┌─ DATASET RECORDS

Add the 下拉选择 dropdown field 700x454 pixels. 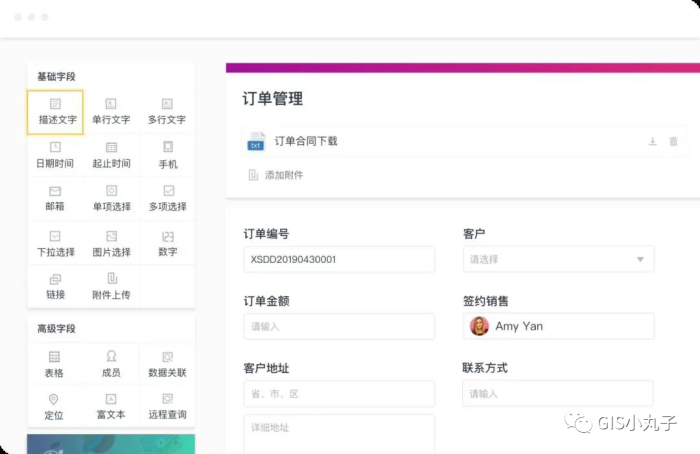point(55,243)
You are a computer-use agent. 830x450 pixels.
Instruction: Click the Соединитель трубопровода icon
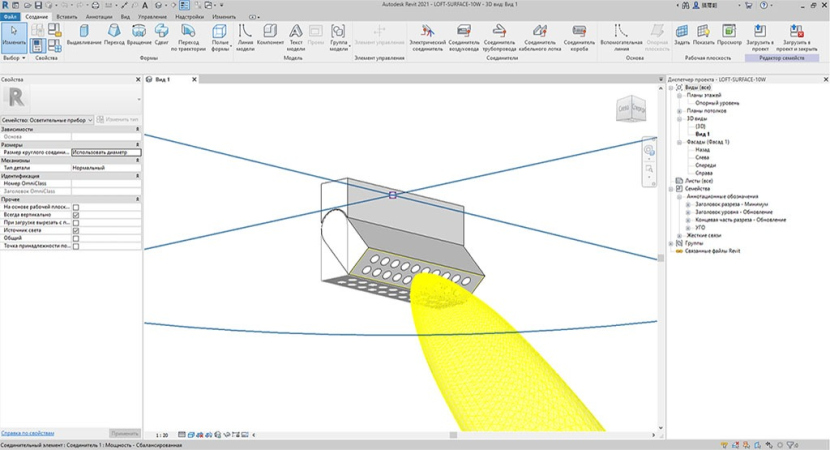499,37
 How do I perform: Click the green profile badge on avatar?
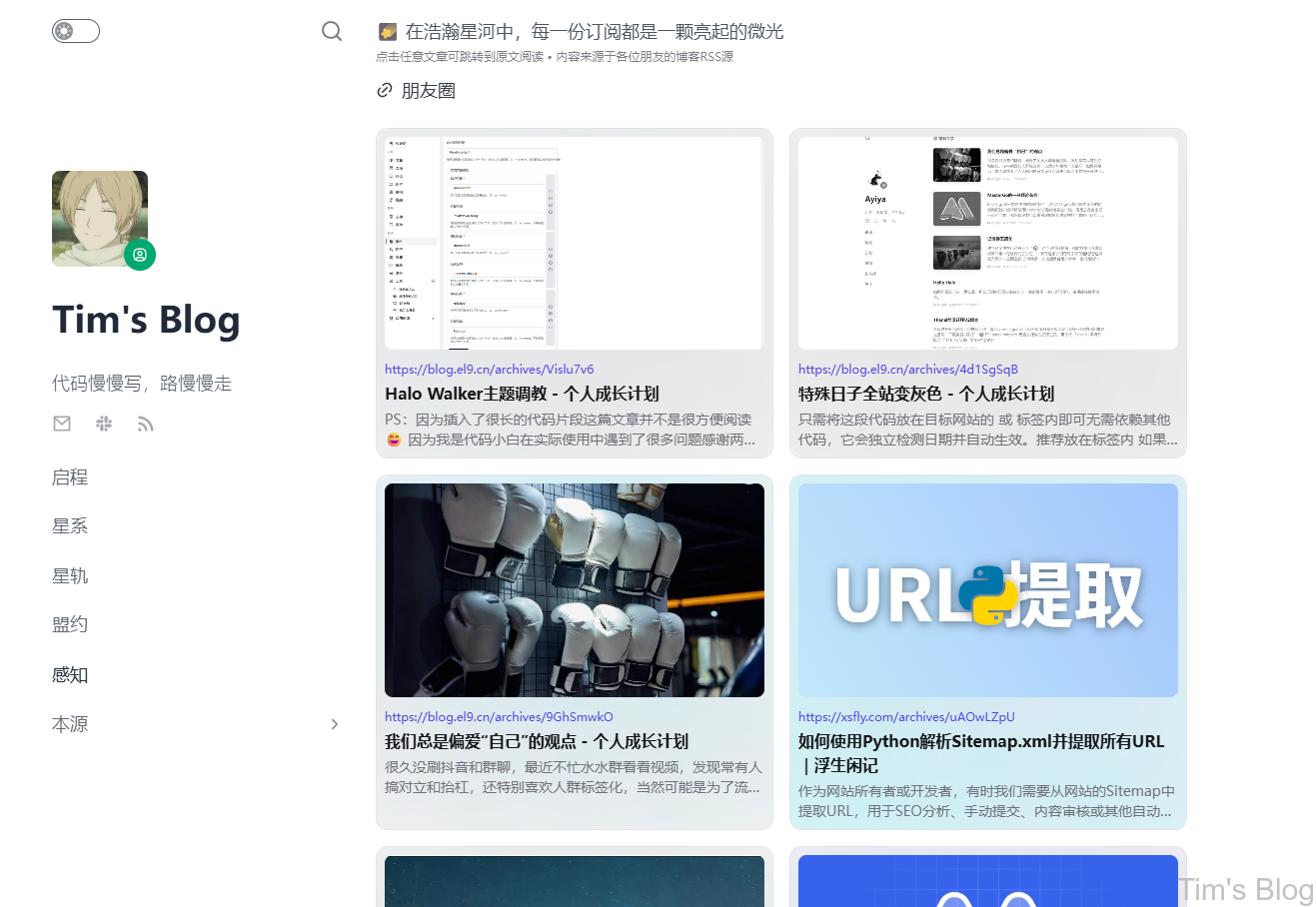click(140, 255)
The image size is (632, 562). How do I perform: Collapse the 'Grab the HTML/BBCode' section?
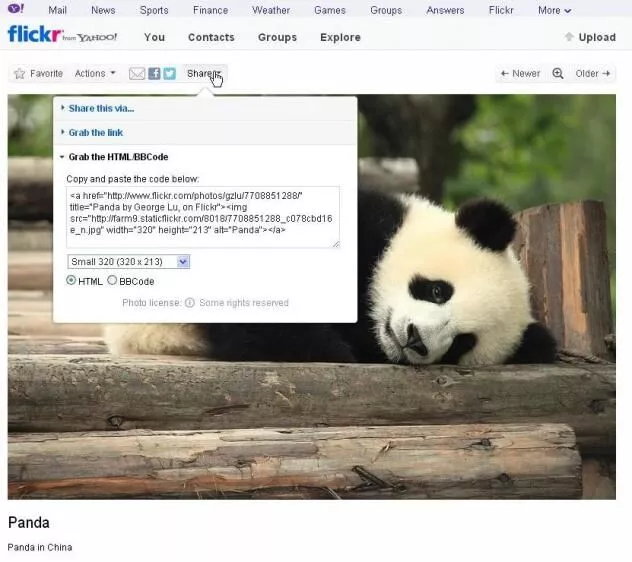[117, 157]
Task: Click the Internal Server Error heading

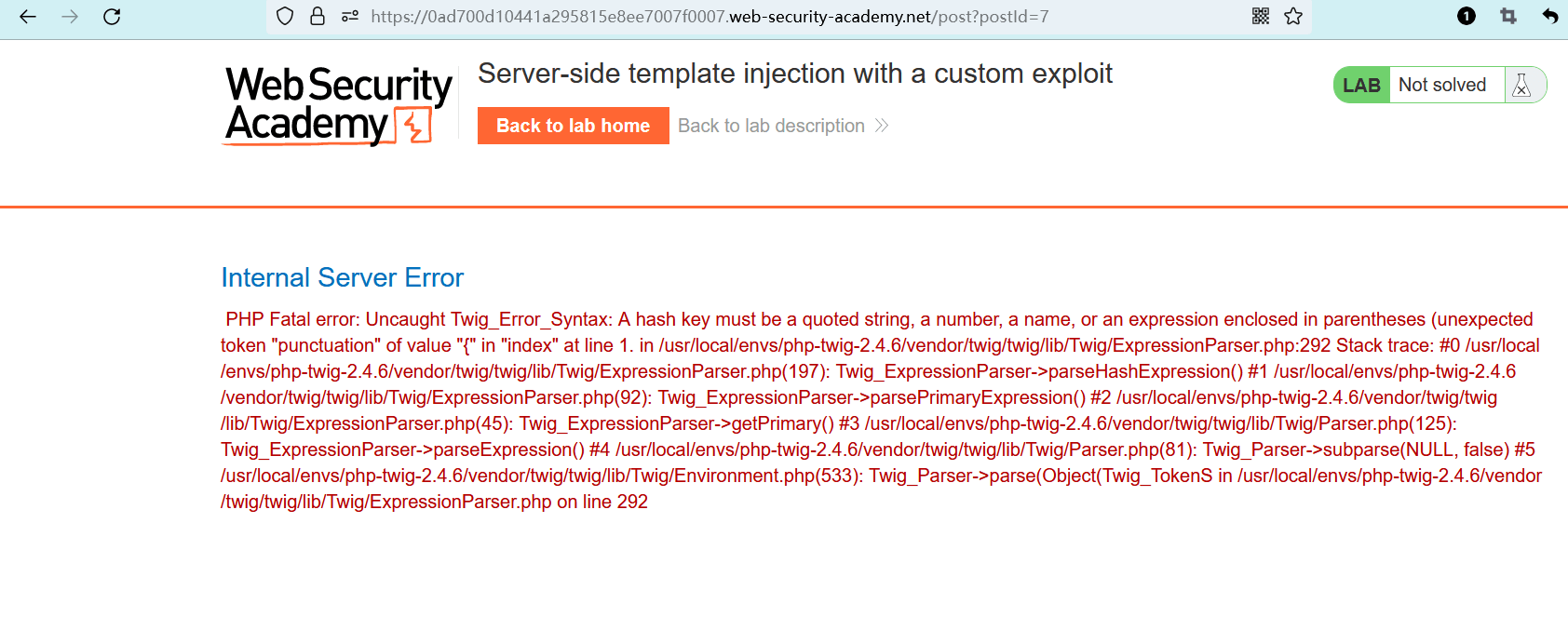Action: pyautogui.click(x=342, y=277)
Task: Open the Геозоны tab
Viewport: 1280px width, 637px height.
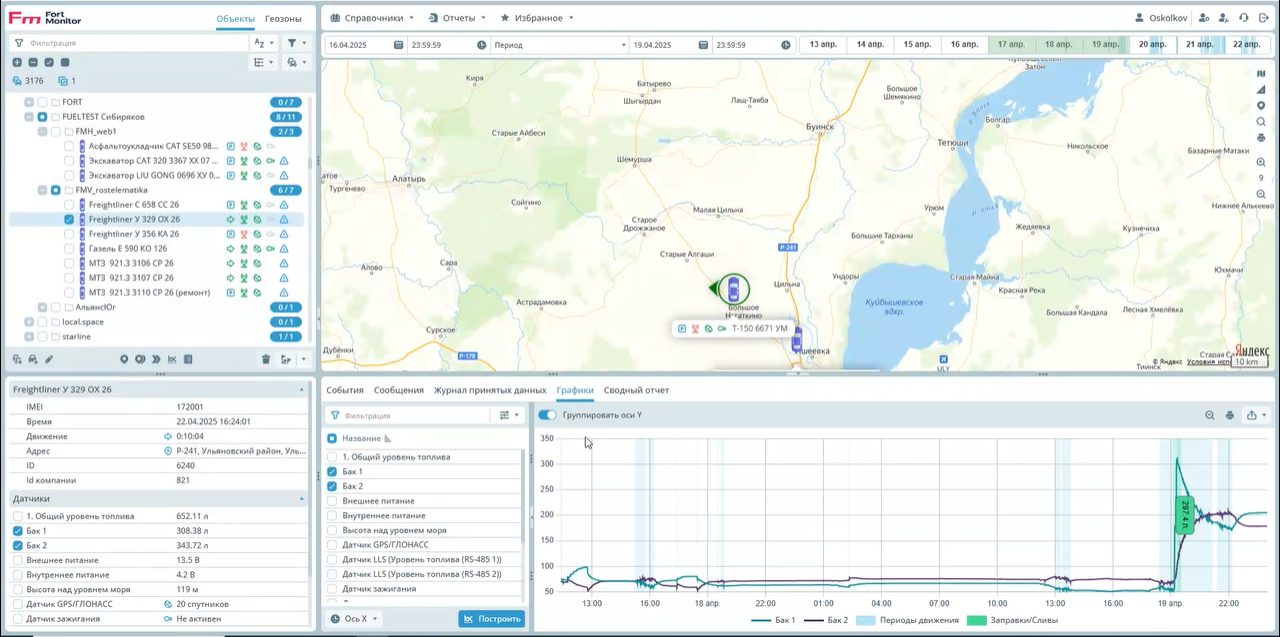Action: pyautogui.click(x=283, y=19)
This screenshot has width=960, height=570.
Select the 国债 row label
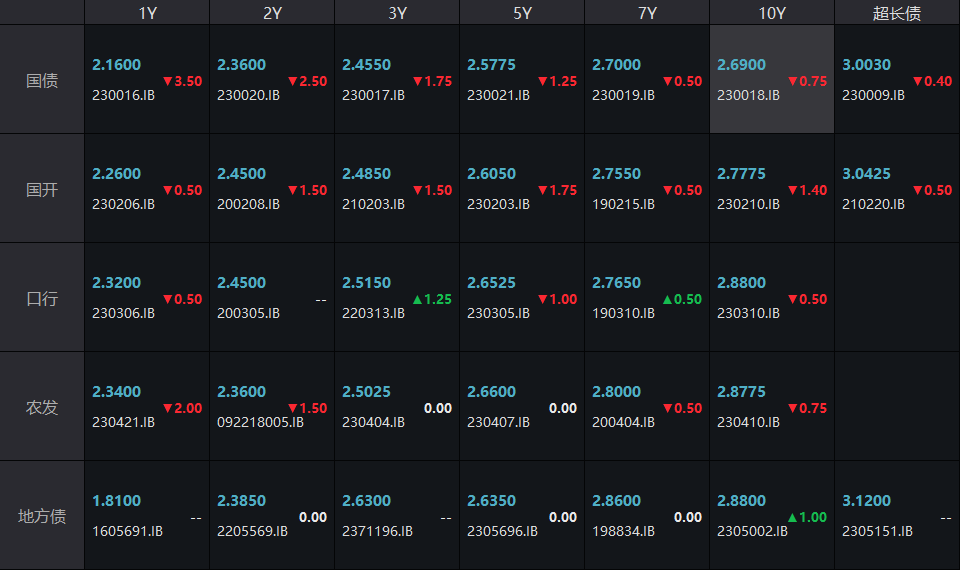[42, 80]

└─

WHAT IS REQUIRED: Copy exactly the lines that run from the line containing "You are a computer-use agent. 830x450 pixels." to the end of the data above, keeping both end lines and leaving out all pictures.

ANSWER FOR THIS EXERCISE:
You are a computer-use agent. 830x450 pixels.
Instruction: Click the Соединитель трубопровода icon
499,37
 How do I perform: Click the green profile badge on avatar?
click(140, 255)
The image size is (632, 562). How do I perform: Collapse the 'Grab the HTML/BBCode' section?
[117, 157]
Task: Click the Internal Server Error heading

Action: pyautogui.click(x=342, y=277)
Task: Open the Геозоны tab
Viewport: 1280px width, 637px height.
Action: pyautogui.click(x=283, y=19)
This screenshot has width=960, height=570.
Select the 国债 row label
[42, 80]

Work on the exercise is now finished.